Dr. Laurie Barron is in her 23rd year in education, serving as a high school English teacher, a middle school assistant principal, and nine years as a middle school principal. Since 2013, she has served as the superintendent of the Evergreen School District in Kalispell, Montana. Barron holds a BSEd in English Education from the University of Georgia, an MEd in Supervision and Administration from the University of West Georgia, and an EdS and EdD in Educational Leadership from the University of Sarasota. She also studied abroad at Oxford University. She holds national superintendent certification through AASA, is a National Board Certified Teacher, was honored as Teacher of the Year and STAR Teacher, and is the 2013 NASSP/MetLife National Middle School Principal of the Year. Barron co-authored Middle School: A Place to Belong and Become (2017) and What Parents Need to Know about Common Core and Other College- and Career-Ready Standards (2015) as well as numerous education articles. Barron is a national speaker who provides motivation and professional learning to teachers and administrators through promoting student engagement and voice, shared leadership, data-driven decision making, standards-based assessment, and inclusive teaching and learning environments. Most importantly, Barron believes that building relationships with staff and students while celebrating what staff and students do right is the key to success in any school.
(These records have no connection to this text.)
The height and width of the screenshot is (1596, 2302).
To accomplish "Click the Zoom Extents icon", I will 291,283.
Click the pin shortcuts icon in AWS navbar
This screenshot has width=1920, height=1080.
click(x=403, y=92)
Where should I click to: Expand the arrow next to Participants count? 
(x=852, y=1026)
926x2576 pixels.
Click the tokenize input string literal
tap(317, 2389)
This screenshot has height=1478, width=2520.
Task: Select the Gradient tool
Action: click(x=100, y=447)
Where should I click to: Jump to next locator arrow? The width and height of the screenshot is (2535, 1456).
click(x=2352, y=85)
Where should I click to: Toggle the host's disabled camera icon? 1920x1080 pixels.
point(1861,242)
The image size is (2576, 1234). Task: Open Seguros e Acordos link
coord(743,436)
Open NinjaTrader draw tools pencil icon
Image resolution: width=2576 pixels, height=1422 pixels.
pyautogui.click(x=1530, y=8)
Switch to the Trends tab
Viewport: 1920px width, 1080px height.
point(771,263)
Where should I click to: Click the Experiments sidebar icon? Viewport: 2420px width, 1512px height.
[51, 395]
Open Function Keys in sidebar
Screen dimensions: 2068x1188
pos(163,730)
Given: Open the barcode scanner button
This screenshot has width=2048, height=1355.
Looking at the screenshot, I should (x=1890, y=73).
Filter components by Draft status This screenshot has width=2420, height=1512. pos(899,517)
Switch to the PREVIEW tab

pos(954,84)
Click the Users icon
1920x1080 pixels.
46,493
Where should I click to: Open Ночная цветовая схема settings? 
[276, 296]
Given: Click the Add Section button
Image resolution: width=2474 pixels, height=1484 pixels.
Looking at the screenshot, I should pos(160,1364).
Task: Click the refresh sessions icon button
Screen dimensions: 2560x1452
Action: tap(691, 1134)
Thursday - November 7, 2019
Middle School: A Place to Belong and Become
Strand - Creating a Culture that Makes a Difference
Co-presenter: Patti Kinney
Reduce down what's known about quality middle level education and two concepts rise to the top: belonging and becoming. Schools must be places where students feel they belong and are both respected and valued. They must also be places where students can become, where their academic and personal potential is recognized and nurtured. Two award-winning principals will share practical strategies they used to ensure their schools were a place where students could both belong and become.